Sentado en un banco cerca de la mano de Arnkel, Ulfar
el Liberto
lanzaba recelosas miradas a los hombres más bruscos y siempre agachaba la cabeza cuando Hafildi o uno de los Hermanos Pescadores dirigían la vista hacia donde se encontraba él.

Por orden del
gothi
habían dejado desocupado un puesto en la mesa. No era a su derecha, el sitio de honor, porque allí se encontraba Ulfar, sino cerca de la punta. Lo habían reservado para el Cojo, que aún no había llegado.

Era de prever, pensó Arnkel. Todavía estaba enfadado, aunque habían transcurrido cuatro meses desde que le quitó las vacas.

El viejo gordo había entrado como una furia en su sala una semana después de que Thorgils y Gizur fueran a reclamar su sanción.

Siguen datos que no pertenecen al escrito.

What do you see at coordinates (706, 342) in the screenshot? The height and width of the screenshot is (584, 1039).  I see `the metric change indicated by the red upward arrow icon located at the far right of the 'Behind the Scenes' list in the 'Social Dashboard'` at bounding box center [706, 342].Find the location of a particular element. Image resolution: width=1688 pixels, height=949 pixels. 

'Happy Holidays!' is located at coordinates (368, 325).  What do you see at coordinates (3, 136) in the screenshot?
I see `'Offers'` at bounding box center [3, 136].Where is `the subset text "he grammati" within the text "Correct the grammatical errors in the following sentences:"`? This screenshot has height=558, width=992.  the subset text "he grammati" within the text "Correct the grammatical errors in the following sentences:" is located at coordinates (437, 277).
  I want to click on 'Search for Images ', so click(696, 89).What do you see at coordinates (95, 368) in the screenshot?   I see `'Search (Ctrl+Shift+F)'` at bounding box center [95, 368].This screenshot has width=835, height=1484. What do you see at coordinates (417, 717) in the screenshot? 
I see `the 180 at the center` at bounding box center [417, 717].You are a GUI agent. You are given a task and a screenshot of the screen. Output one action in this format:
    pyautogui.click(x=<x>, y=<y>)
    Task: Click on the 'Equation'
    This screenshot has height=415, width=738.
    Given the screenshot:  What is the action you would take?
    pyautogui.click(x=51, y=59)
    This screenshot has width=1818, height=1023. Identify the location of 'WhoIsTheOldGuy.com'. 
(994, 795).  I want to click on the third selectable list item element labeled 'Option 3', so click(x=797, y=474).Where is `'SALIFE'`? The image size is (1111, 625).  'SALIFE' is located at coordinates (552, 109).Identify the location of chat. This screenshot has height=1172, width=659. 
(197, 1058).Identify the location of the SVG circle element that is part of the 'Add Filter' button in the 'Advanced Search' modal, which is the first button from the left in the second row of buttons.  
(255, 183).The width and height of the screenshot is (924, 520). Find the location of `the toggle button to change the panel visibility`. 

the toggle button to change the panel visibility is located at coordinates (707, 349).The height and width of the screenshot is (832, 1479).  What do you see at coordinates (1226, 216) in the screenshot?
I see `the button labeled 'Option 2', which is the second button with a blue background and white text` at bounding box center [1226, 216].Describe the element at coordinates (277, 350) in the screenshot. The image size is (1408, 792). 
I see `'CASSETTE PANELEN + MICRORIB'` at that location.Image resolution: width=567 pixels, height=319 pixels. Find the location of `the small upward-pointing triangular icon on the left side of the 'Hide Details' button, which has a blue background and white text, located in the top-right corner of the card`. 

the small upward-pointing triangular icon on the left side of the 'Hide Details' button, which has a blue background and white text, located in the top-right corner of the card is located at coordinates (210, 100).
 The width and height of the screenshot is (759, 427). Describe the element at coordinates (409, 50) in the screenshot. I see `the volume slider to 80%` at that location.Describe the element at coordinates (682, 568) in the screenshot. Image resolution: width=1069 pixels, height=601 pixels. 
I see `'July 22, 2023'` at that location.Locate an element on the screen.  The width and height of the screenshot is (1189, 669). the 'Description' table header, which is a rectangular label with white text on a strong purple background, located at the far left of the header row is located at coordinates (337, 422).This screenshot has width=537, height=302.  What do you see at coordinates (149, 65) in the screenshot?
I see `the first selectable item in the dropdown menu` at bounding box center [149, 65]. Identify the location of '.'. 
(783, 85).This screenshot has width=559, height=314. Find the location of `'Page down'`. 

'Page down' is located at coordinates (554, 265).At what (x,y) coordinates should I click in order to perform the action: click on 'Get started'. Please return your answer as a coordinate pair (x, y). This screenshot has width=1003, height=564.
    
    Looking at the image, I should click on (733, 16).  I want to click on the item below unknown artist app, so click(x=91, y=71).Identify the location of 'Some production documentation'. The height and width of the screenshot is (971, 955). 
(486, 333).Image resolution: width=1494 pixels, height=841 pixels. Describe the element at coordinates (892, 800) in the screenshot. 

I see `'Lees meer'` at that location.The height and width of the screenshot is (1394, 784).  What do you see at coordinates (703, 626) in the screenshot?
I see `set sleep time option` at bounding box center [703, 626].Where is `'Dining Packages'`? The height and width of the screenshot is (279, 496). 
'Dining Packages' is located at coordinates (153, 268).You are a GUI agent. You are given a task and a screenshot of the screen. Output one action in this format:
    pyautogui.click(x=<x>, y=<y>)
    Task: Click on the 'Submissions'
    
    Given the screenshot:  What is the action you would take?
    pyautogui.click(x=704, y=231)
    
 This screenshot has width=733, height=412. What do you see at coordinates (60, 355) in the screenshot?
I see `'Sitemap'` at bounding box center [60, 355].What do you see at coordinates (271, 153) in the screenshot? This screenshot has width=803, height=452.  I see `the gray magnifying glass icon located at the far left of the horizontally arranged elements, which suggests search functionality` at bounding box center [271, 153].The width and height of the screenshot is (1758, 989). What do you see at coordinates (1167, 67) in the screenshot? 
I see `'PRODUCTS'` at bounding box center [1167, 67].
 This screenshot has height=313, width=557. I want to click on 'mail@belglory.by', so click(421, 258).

Sus iracundas amenazas y su espada habían impulsado a abandonar la sala a casi todos, con excepción de los Hermanos Pescadores, Thorgils y Hafildi, que sin amedrentarse lo rodearon apuntándolo con las lanzas. Pronto Thorolf se quedó sin resuello y se olvidó de ellos para encararse a Arnkel.

—El trato fue una vaca. ¡Una! —gruñó el Cojo—. Devuélveme las otras seis.

—Ya las sacrificamos, viejo —contestó Arnkel, con el pecho a punto de estallar por la risa que contenía—. Me habían bajado las reservas de carne y tengo muchos clientes a los que invitar. Ahora están en los barriles, todas menos una.